-
Notifications
You must be signed in to change notification settings - Fork 19
Description
When using a fixed parametrization on categorical layers the output of MixingLayer is NaN for some combination of the inputs.
The issue seems to be related to the sum layer itself and particularly on the sum parameters.
By fixing the sum parameters to be unitary and picking the LSE-sum semiring, the result is wrong when both variables have zero value, but it is ok when either one of them has a non-zero.
Minimale code:
import numpy as np
import torch
import random
random.seed(0)
np.random.seed(0)
torch.manual_seed(0)
torch.cuda.manual_seed(0)
from cirkit.symbolic.layers import CategoricalLayer, MixingLayer, HadamardLayer
from cirkit.symbolic.parameters import Parameter, ConstantParameter
from cirkit.utils.scope import Scope
from cirkit.pipeline import PipelineContext
from cirkit.symbolic.circuit import Circuit
probs = lambda: Parameter.from_input(ConstantParameter(1, 1, 2, value=np.array([0.0, 1.0]).reshape(1, 1, -1)))

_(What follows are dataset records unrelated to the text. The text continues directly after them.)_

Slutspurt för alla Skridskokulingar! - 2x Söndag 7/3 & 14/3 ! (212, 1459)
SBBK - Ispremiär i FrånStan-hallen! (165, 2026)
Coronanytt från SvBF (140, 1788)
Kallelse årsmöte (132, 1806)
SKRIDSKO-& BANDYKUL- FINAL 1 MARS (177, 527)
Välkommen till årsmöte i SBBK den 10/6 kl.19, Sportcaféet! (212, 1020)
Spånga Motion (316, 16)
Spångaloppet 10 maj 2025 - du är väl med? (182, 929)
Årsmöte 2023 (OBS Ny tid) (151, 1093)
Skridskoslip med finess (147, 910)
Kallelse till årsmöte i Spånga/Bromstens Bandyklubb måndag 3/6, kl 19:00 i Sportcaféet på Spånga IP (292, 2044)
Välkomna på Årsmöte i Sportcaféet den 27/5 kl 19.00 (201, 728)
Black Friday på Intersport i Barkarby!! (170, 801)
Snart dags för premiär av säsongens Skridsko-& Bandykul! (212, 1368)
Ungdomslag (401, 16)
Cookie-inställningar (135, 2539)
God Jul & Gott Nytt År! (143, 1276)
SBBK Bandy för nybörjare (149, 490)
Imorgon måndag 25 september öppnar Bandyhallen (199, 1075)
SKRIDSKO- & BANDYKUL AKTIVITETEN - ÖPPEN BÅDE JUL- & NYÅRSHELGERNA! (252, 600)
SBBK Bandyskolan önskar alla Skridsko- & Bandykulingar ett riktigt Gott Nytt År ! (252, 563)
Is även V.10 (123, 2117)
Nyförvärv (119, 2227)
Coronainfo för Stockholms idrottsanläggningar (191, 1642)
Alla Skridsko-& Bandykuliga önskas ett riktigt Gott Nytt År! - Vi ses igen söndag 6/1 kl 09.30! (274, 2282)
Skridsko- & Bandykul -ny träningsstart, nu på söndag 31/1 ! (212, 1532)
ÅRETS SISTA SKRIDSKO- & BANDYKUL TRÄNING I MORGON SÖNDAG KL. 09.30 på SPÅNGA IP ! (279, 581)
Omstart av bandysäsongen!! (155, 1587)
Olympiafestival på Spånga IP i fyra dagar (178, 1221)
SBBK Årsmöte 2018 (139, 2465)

cl_1 = CategoricalLayer(Scope([0]), 1, 1, num_categories=2, probs=probs())
cl_2 = CategoricalLayer(Scope([1]), 1, 1, num_categories=2, probs=probs())
sum_layer = MixingLayer(1, 2)
ctx = PipelineContext(backend='torch', fold=False, optimize=False, semiring='lse-sum')
symbolic_circuit = Circuit(
1,
[cl_1, cl_2, sum_layer],
{ sum_layer: [cl_1, cl_2] },
[sum_layer]
)
circuit = ctx.compile(symbolic_circuit)
print(circuit(torch.tensor([0, 0]).reshape(1, 1, 2)))
# >>> tensor([[[nan]]], grad_fn=<TransposeBackward0>)
print(circuit(torch.tensor([0, 1]).reshape(1, 1, 2)))
# >>> tensor([[[nan]]], grad_fn=<TransposeBackward0>)
print(circuit(torch.tensor([1, 0]).reshape(1, 1, 2)))
# >>> tensor([[[0.4324]]], grad_fn=<TransposeBackward0>)
print(circuit(torch.tensor([1, 1]).reshape(1, 1, 2)))
# >>> tensor([[[0.2212]]], grad_fn=<TransposeBackward0>)changing the random seed changes the results (e.g. with random seed 1 only the first evaluation is NaN) and the same happens when fixing the sum parameters by replacing
sum_layer = MixingLayer(1, 2)with
sum_layer = MixingLayer(1, 2, weight_factory=lambda n: Parameter.from_input(ConstantParameter(*n, value=np.ones(n))))I tracked down the error and it appears to be in cirkit.backend.torch.semiring.LSESumSemiring in the method apply_reduce: when both inputs are 0s the variable xs is (tensor([[[[-inf]], [[-inf]]]]),). In line 375 the subtraction between two -inf results in an undefined operation.